EXERCISE GOAL → Convert these lines into a numbered list, leaving out any blank lines.
— Start RECORDS SHOWN —
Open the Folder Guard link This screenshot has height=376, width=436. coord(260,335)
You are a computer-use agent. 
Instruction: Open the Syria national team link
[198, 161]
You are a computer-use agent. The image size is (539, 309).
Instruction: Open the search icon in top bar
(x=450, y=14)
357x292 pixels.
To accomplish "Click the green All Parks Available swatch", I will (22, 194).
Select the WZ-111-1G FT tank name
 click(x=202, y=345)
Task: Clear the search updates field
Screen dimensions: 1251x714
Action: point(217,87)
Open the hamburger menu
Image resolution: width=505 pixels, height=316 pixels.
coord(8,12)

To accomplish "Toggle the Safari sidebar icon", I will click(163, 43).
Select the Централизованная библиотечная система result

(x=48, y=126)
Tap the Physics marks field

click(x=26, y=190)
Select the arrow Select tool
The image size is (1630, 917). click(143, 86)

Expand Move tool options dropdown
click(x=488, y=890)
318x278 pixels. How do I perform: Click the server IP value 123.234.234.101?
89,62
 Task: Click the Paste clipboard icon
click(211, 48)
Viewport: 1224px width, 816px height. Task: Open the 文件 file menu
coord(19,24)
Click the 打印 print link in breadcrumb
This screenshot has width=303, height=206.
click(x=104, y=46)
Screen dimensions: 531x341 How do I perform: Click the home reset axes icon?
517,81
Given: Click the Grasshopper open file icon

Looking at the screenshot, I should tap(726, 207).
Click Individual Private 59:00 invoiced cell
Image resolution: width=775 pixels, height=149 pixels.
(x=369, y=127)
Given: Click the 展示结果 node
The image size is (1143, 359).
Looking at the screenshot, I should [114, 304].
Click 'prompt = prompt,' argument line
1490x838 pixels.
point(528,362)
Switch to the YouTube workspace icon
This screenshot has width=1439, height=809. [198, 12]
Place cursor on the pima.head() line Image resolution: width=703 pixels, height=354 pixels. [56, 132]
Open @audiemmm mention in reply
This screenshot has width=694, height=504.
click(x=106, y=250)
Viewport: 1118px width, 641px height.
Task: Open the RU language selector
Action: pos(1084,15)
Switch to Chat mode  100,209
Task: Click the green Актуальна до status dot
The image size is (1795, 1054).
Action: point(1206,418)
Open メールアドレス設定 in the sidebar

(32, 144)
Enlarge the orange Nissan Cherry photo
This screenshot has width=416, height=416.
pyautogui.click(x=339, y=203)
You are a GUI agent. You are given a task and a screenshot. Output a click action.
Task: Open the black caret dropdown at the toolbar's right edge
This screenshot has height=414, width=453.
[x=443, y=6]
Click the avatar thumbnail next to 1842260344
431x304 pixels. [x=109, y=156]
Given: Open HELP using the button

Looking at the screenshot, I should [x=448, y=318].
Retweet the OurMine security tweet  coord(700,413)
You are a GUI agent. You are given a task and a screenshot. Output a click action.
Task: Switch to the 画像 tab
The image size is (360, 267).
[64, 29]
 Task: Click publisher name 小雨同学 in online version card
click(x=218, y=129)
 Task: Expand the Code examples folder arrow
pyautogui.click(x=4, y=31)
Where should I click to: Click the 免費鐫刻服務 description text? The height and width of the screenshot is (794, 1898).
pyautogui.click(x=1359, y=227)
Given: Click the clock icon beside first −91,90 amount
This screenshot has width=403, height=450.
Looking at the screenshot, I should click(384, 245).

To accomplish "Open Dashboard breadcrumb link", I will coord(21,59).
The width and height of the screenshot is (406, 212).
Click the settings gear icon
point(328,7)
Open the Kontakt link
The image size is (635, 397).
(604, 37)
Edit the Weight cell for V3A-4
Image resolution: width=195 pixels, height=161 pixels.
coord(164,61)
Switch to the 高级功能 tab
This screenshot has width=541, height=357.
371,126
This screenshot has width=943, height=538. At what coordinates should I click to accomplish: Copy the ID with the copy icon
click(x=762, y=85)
— End RECORDS SHOWN —
COMPLETE RESPONSE →
1. Open the Folder Guard link This screenshot has height=376, width=436. coord(260,335)
2. You are a computer-use agent. 
3. Instruction: Open the Syria national team link
4. [198, 161]
5. You are a computer-use agent. The image size is (539, 309).
6. Instruction: Open the search icon in top bar
7. (x=450, y=14)
8. 357x292 pixels.
9. To accomplish "Click the green All Parks Available swatch", I will (22, 194).
10. Select the WZ-111-1G FT tank name
11.  click(x=202, y=345)
12. Task: Clear the search updates field
13. Screen dimensions: 1251x714
14. Action: point(217,87)
15. Open the hamburger menu
16. Image resolution: width=505 pixels, height=316 pixels.
17. coord(8,12)
18. To accomplish "Toggle the Safari sidebar icon", I will click(163, 43).
19. Select the Централизованная библиотечная система result
20. (x=48, y=126)
21. Tap the Physics marks field
22. click(x=26, y=190)
23. Select the arrow Select tool
24. The image size is (1630, 917). click(143, 86)
25. Expand Move tool options dropdown
26. click(x=488, y=890)
27. 318x278 pixels. How do I perform: Click the server IP value 123.234.234.101?
28. 89,62
29.  Task: Click the Paste clipboard icon
30. click(211, 48)
31. Viewport: 1224px width, 816px height. Task: Open the 文件 file menu
32. coord(19,24)
33. Click the 打印 print link in breadcrumb
34. This screenshot has width=303, height=206.
35. click(x=104, y=46)
36. Screen dimensions: 531x341 How do I perform: Click the home reset axes icon?
37. 517,81
38. Given: Click the Grasshopper open file icon
39. Looking at the screenshot, I should tap(726, 207).
40. Click Individual Private 59:00 invoiced cell
41. Image resolution: width=775 pixels, height=149 pixels.
42. (x=369, y=127)
43. Given: Click the 展示结果 node
44. The image size is (1143, 359).
45. Looking at the screenshot, I should [114, 304].
46. Click 'prompt = prompt,' argument line
47. 1490x838 pixels.
48. point(528,362)
49. Switch to the YouTube workspace icon
50. This screenshot has width=1439, height=809. [198, 12]
51. Place cursor on the pima.head() line Image resolution: width=703 pixels, height=354 pixels. [56, 132]
52. Open @audiemmm mention in reply
53. This screenshot has width=694, height=504.
54. click(x=106, y=250)
55. Viewport: 1118px width, 641px height.
56. Task: Open the RU language selector
57. Action: pos(1084,15)
58. Switch to Chat mode  100,209
59. Task: Click the green Актуальна до status dot
60. The image size is (1795, 1054).
61. Action: point(1206,418)
62. Open メールアドレス設定 in the sidebar
63. (32, 144)
64. Enlarge the orange Nissan Cherry photo
65. This screenshot has width=416, height=416.
66. pyautogui.click(x=339, y=203)
67. You are a GUI agent. You are given a task and a screenshot. Output a click action.
68. Task: Open the black caret dropdown at the toolbar's right edge
69. This screenshot has height=414, width=453.
70. [x=443, y=6]
71. Click the avatar thumbnail next to 1842260344
72. 431x304 pixels. [x=109, y=156]
73. Given: Open HELP using the button
74. Looking at the screenshot, I should [x=448, y=318].
75. Retweet the OurMine security tweet  coord(700,413)
76. You are a GUI agent. You are given a task and a screenshot. Output a click action.
77. Task: Switch to the 画像 tab
78. The image size is (360, 267).
79. [64, 29]
80.  Task: Click publisher name 小雨同学 in online version card
81. click(x=218, y=129)
82.  Task: Expand the Code examples folder arrow
83. pyautogui.click(x=4, y=31)
84. Where should I click to: Click the 免費鐫刻服務 description text? The height and width of the screenshot is (794, 1898).
85. pyautogui.click(x=1359, y=227)
86. Given: Click the clock icon beside first −91,90 amount
87. This screenshot has width=403, height=450.
88. Looking at the screenshot, I should click(384, 245).
89. To accomplish "Open Dashboard breadcrumb link", I will coord(21,59).
90. The width and height of the screenshot is (406, 212).
91. Click the settings gear icon
92. point(328,7)
93. Open the Kontakt link
94. The image size is (635, 397).
95. (604, 37)
96. Edit the Weight cell for V3A-4
97. Image resolution: width=195 pixels, height=161 pixels.
98. coord(164,61)
99. Switch to the 高级功能 tab
100. This screenshot has width=541, height=357.
101. 371,126
102. This screenshot has width=943, height=538. At what coordinates should I click to accomplish: Copy the ID with the copy icon
103. click(x=762, y=85)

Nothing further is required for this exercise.